In today's world of spectacle, I love the real intimacy of a cup. Especially a one of kind, non manufactured cup. We take for granted how often we're feeling-up cups. We don't notice their weight, balance, design-- they just work. Maybe it's a Supersize Big Gulp or maybe a special mug from a loved one. Cups are one of our everyday so-what-objects, taken for granted, the way we take for granted our interconnectedness with one another. I like these cups because, like us, they are each one of a kind containers. I know that's cheesy, but I'm less naive now. I understand that cheesy is good! I like the cheesiness of these cups. I like that these cups do not have handles and their tangibility lets your hand know that a beverage hot. I like that you can throw one of my cups onto concrete and it will smash into pieces and make a great sound. I appreciate the Greatness in these simple things.

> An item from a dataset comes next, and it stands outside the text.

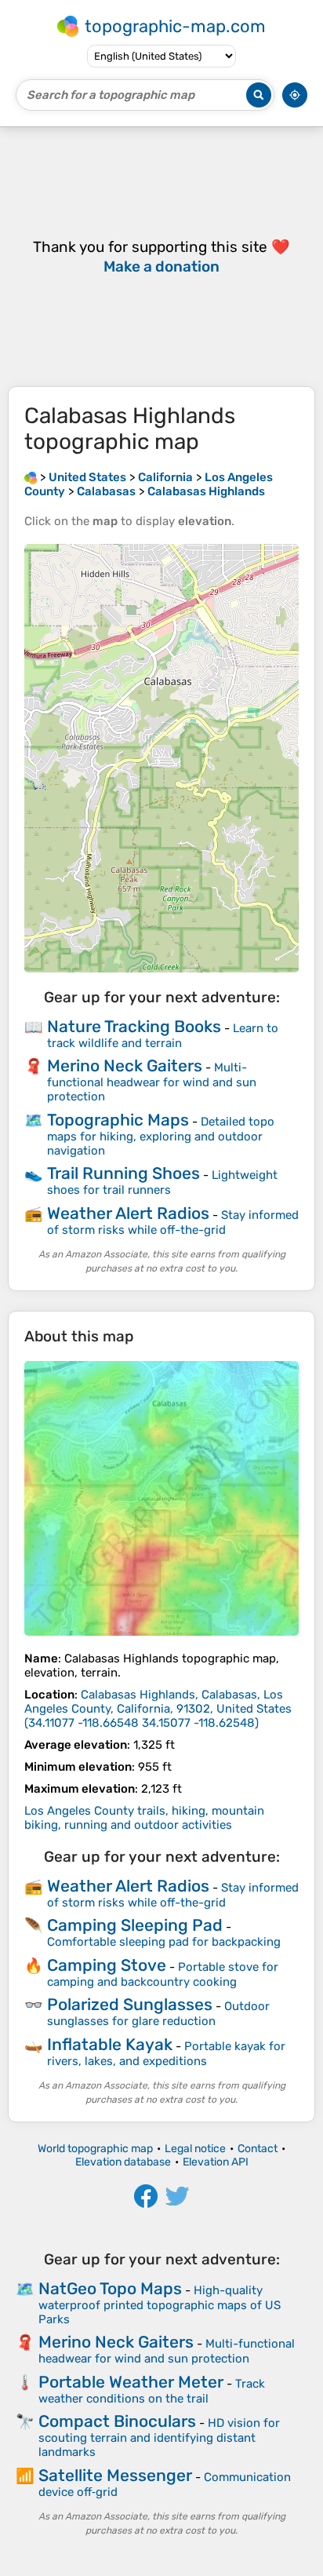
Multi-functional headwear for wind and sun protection (151, 1082)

I started ceramics very early in life. My sister and I would take the hard, California clay soil and shape it into mud pies. In art school, I abandoned ceramics and moved toward photography and conceptual art. Ceramics was something I shunned as too prosaic and a cheesy, craft-based art form. I was in college. I was idealistic. I was naive. Somehow my child self, playing in the mud, understood something deeper... some direct connection with the earth. I was so optimistic that I could bake the mud pies in the sun. Now, I'm so happy that I can bake mud pies in a kiln.